→ WHAT YOU WILL DO:
The listing below holds a line with "Click the back" and a later line with "Task: Click the". Write out those two lines and every line between them, exactly, and nothing else.

[RECORDS FOR THE TASK]

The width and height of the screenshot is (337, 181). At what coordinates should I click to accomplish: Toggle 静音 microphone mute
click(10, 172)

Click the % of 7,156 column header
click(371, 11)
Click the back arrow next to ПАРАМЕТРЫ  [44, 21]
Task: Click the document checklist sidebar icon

[/RECORDS FOR THE TASK]
[RECORDS FOR THE TASK]

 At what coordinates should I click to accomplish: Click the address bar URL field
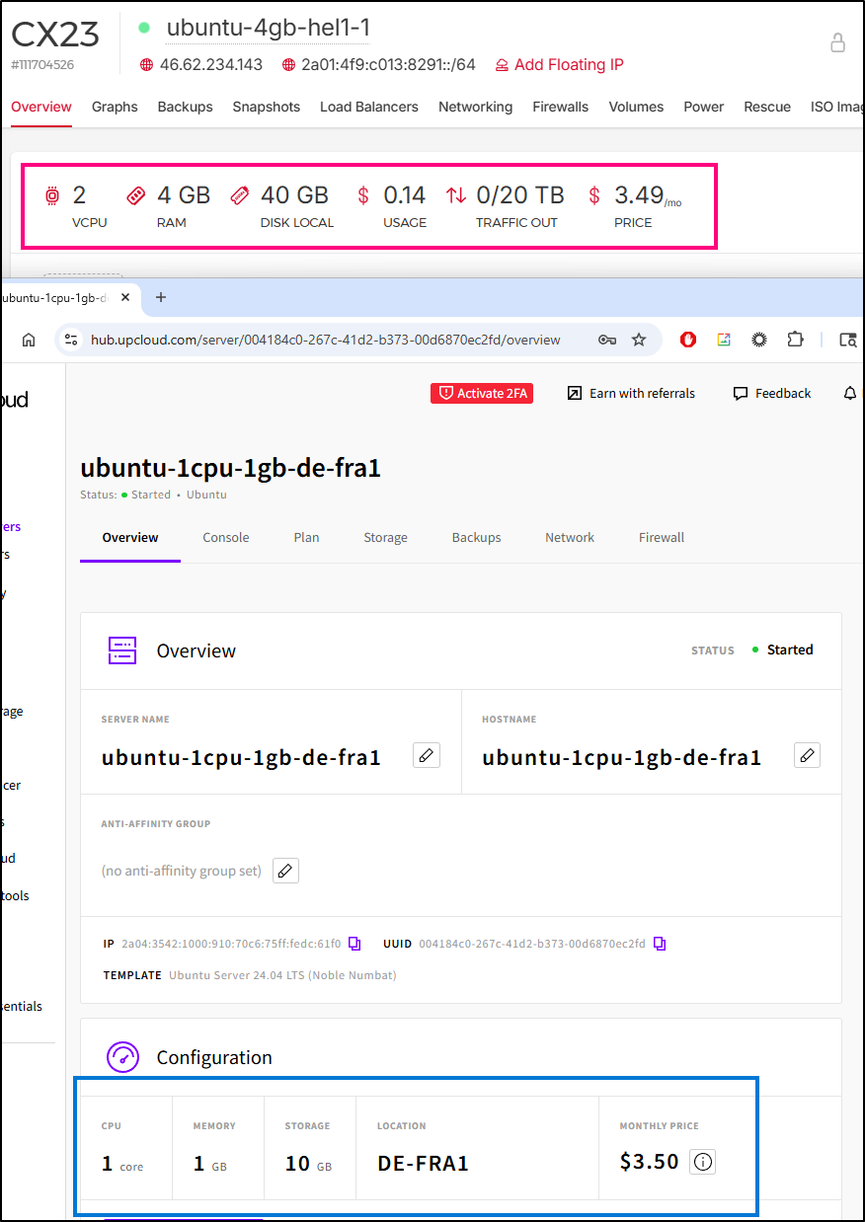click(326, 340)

[/RECORDS FOR THE TASK]
[RECORDS FOR THE TASK]

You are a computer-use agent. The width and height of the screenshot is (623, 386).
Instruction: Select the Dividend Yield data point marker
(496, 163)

[/RECORDS FOR THE TASK]

→ SOLUTION TO THE EXERCISE:
Click the back arrow next to ПАРАМЕТРЫ  [44, 21]
Task: Click the document checklist sidebar icon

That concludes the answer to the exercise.